Personal information
- Full name: William Robert McKenzie
- Born: 31 October 1911 Warburton, Victoria
- Died: 16 June 1989 (aged 77)
- Height: 178 cm (5 ft 10 in)
- Weight: 75 kg (165 lb)

Playing career^{1}
- Years: Club / Games (Goals)
- 1931–1936: South Melbourne / 044 0(0)
- 1936–1939: Fitzroy / 048 (57)
- 1940: South Melbourne / 011 (25)
- Total:  / 103 (82)
- ^{1} Playing statistics correct to the end of 1940.

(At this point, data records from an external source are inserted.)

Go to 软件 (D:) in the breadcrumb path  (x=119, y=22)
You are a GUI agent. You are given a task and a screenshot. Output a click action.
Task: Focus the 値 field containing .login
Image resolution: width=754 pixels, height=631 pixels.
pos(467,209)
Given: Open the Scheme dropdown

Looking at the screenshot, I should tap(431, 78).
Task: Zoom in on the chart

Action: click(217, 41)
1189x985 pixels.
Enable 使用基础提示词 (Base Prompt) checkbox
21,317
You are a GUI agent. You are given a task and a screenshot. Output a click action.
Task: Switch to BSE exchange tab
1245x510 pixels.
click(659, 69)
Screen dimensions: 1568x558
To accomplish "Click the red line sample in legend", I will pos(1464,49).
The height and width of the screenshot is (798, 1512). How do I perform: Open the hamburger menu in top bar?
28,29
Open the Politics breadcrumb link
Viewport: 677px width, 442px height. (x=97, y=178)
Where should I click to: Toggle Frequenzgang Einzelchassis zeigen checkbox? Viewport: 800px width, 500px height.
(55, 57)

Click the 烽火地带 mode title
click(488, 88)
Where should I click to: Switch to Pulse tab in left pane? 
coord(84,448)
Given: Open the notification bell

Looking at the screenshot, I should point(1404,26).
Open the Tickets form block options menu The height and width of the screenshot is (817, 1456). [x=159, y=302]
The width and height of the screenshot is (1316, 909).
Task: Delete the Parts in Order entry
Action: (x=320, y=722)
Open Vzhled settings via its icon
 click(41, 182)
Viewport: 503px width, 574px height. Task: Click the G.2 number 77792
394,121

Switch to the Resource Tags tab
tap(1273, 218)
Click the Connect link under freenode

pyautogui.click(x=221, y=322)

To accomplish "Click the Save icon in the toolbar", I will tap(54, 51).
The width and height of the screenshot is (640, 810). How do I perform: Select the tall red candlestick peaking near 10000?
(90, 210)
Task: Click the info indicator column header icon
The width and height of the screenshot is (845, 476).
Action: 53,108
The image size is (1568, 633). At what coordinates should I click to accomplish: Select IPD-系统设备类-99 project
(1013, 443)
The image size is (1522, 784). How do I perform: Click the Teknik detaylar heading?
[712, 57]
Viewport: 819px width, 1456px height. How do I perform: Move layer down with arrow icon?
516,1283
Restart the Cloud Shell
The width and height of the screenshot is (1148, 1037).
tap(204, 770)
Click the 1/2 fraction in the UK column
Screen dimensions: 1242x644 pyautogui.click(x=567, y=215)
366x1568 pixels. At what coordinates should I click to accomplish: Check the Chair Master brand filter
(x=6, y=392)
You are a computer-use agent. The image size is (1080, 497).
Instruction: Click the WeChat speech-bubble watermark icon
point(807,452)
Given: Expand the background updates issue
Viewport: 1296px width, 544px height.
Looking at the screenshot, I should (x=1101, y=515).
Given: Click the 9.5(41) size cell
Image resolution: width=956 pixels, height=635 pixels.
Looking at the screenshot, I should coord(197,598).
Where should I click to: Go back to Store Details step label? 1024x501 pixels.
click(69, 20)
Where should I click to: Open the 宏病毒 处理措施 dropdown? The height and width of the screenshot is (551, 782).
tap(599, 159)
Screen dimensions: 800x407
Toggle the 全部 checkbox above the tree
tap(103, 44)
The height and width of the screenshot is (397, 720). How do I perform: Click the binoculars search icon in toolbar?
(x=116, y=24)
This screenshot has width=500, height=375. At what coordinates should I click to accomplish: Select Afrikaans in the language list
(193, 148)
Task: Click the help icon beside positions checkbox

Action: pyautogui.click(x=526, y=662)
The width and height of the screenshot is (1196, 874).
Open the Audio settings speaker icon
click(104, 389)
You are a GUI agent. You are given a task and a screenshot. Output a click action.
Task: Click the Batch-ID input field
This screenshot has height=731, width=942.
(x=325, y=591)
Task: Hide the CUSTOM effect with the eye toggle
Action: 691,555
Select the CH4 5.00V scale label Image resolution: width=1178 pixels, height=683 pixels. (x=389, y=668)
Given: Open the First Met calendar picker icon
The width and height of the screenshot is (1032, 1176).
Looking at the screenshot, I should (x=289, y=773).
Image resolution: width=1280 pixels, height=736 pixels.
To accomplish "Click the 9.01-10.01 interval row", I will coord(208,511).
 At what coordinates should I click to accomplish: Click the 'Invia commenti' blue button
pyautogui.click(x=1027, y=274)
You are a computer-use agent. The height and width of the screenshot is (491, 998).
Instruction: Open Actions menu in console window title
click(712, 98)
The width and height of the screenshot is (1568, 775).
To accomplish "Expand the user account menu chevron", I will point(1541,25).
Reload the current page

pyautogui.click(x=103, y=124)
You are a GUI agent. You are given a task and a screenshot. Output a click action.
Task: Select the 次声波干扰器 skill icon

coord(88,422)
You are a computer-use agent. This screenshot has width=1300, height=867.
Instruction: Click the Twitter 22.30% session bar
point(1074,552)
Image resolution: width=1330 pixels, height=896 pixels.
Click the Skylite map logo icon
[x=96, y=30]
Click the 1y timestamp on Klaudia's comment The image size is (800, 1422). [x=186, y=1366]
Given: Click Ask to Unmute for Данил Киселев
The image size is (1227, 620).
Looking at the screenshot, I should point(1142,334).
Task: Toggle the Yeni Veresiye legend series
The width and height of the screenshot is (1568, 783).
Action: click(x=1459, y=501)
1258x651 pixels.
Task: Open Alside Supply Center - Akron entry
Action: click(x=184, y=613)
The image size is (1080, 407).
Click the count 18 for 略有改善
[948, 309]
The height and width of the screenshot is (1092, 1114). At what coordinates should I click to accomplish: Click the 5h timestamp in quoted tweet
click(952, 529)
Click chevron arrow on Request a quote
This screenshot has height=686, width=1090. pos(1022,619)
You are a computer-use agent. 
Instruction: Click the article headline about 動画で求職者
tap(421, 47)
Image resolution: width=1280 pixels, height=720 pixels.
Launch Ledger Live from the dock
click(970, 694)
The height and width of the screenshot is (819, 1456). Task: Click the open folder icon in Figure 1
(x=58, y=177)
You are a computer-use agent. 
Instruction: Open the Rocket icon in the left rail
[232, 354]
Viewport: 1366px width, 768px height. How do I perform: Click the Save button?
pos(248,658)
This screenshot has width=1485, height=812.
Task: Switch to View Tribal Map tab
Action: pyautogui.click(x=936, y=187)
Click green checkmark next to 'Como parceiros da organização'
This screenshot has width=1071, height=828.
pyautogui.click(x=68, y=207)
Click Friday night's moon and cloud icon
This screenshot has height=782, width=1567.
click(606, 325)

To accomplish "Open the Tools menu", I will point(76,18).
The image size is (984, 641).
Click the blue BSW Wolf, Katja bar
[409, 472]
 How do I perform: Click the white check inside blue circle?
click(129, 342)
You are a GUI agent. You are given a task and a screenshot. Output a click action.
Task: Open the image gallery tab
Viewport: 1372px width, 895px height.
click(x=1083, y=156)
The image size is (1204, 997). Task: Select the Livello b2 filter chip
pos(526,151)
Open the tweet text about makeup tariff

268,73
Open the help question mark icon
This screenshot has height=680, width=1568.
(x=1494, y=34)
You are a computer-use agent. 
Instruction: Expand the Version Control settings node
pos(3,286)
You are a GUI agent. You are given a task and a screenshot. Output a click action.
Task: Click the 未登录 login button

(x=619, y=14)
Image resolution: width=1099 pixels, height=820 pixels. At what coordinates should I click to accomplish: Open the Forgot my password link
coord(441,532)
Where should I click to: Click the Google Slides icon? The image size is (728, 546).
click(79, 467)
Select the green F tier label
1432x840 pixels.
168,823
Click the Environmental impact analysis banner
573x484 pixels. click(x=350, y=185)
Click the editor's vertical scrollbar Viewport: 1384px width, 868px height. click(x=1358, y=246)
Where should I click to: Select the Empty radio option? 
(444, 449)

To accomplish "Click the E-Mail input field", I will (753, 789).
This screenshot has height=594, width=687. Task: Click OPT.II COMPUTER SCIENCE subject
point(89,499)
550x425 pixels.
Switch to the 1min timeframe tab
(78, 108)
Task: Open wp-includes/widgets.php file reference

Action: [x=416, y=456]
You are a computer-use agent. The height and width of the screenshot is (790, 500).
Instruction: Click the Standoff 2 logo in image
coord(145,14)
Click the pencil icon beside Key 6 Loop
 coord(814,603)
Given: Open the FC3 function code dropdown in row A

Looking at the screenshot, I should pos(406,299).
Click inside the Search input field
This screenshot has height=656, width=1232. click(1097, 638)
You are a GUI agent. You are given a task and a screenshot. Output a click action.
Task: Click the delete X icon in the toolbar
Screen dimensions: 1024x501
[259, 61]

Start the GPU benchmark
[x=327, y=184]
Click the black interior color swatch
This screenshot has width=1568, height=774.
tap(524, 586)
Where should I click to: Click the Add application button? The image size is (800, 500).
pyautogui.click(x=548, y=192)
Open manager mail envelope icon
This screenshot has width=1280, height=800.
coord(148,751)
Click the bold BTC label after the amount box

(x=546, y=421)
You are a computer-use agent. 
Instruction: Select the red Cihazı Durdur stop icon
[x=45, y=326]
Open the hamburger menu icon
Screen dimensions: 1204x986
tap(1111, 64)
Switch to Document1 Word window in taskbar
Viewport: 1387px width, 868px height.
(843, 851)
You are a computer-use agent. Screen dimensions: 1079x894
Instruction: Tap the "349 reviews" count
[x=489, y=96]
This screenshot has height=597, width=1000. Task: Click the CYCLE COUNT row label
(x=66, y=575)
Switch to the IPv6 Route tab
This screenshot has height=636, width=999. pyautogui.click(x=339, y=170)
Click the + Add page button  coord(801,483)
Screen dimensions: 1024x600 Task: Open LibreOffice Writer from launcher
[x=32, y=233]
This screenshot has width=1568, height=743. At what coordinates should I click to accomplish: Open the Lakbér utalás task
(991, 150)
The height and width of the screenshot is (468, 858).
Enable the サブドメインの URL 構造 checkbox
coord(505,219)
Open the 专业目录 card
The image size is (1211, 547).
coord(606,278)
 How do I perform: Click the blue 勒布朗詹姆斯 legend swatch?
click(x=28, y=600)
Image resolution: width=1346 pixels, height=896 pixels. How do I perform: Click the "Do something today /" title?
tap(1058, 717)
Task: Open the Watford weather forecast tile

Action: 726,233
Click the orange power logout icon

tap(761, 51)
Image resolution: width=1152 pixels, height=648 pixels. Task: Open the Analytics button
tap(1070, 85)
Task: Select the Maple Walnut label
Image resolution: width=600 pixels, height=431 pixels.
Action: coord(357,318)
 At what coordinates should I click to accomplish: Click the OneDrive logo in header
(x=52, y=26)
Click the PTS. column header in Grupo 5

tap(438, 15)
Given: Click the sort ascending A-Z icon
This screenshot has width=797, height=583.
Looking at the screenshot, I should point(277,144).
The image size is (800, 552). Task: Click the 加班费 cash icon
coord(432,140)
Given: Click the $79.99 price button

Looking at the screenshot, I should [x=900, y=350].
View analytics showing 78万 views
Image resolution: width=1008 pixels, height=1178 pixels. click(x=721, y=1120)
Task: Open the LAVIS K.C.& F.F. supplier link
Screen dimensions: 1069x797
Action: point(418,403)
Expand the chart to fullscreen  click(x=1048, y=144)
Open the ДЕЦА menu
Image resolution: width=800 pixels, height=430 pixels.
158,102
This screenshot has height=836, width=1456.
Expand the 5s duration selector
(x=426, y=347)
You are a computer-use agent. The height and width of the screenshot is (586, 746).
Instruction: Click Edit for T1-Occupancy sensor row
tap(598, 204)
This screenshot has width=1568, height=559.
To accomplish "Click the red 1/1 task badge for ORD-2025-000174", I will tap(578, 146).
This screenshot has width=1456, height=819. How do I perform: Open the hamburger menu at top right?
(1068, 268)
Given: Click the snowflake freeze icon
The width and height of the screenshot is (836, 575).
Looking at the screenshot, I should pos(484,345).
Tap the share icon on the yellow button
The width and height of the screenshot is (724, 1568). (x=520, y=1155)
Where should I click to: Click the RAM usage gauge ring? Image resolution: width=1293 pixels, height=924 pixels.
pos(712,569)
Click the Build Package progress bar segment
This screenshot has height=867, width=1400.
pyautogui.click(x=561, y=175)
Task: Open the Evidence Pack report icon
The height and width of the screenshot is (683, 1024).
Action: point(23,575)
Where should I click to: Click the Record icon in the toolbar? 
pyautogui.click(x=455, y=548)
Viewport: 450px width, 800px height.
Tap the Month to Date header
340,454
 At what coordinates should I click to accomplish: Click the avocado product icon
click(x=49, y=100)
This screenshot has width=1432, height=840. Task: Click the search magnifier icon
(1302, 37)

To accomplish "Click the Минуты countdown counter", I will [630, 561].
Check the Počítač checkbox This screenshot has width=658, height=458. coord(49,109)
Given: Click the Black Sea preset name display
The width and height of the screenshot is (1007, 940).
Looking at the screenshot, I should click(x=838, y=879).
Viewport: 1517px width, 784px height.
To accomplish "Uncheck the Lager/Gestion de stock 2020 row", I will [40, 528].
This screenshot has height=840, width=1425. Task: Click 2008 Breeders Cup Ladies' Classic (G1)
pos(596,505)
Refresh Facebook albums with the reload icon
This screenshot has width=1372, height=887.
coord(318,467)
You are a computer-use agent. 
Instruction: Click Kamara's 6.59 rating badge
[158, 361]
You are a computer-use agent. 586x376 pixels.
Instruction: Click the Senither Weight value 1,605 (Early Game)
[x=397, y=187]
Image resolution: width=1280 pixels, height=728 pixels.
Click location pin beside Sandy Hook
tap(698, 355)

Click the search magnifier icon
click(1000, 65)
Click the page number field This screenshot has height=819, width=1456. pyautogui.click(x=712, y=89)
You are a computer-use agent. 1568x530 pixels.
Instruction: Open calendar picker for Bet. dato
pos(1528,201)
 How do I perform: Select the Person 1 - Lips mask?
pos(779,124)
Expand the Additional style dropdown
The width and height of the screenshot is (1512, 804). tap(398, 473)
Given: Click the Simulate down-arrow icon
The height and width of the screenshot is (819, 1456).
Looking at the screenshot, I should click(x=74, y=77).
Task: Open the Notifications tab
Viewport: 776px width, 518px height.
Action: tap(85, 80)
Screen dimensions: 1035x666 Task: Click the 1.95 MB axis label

= Jock McKenzie (Australian footballer) =

Australian rules footballer (1911–1989)

William Robert "Jock" McKenzie (31 October 1911 – 16 June 1989) was an Australian rules footballer who played with South Melbourne and Fitzroy in the VFL during the 1930s.

==Family==
The son of John McKenzie and Elizabeth Helen Jane McKenzie, née Green, William Robert McKenzie (and his twin brother James Frank McKenzie) were born at Warburton on 31 October 1911.

==Football==
McKenzie started his career in 1931 with South Melbourne where he played in the back pocket, enjoying premiership success in 1933. He left the club for Fitzroy during the 1936 season and was used up forward, kicking 33 goals in 1938. In 1940 he returned to South Melbourne for his final season in the Victorian Football League. He later played with Oakleigh in the Victorian Football Association.

==War Service==
McKenzie enlisted in the Australian Army during World War II and served in transport units in Victoria and Queensland.